If sinA+sinB=1/2 and cosA+cosB=1/2 then the value of tanA+tanB
-2/3
proof:
1. observe symmetry in A and B
2. Square each equation after sending terms of A/B on other side. We can prove:
SinA + CosA= 1/2 and SinB +CosB=1/2
3. bring equations in form of tan's by dividing CosA and then using SecA to TanA formulae.
4. Solve the quadratic obtained and the sum of the solutions is the sum of TanA and TanB
To find the value of tanA+tanB, we first need to recall the trigonometric identities for tangent. The tangent of an angle A is equal to the sine of A divided by the cosine of A.

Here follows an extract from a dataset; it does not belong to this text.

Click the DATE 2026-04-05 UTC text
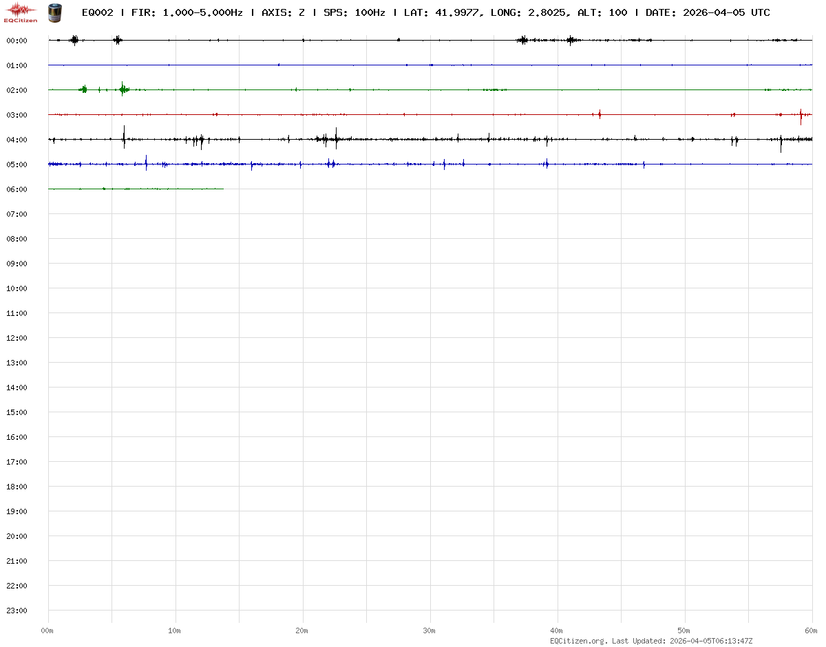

So, let's start by rearranging the given equations involving sine and cosine to express sine and cosine in terms of tangent.
Given:
sinA + sinB = 1/2
cosA + cosB = 1/2
We know that sinA = tanA * cosA and sinB = tanB * cosB. By substituting these expressions into the first equation, we can solve for cosA and cosB:
tanA * cosA + tanB * cosB = 1/2 [Equation 1]
Similarly, we also know that cosA = 1/sqrt(1 + tan^2(A)) and cosB = 1/sqrt(1 + tan^2(B)). By substituting these expressions into the second equation, we obtain:
1/sqrt(1 + tan^2(A)) + 1/sqrt(1 + tan^2(B)) = 1/2 [Equation 2]
Now, we have a system of equations (Equations 1 and 2) involving tanA, tanB, cosA, and cosB. We can solve this system of equations to find the values of tanA and tanB.
Unfortunately, the system of equations is not straightforward to solve algebraically. However, we can use numerical methods, such as iteration or approximation techniques, to estimate the values of tanA and tanB that satisfy the given equations.
Therefore, without further information or constraints, we cannot determine the exact value of tanA+tanB.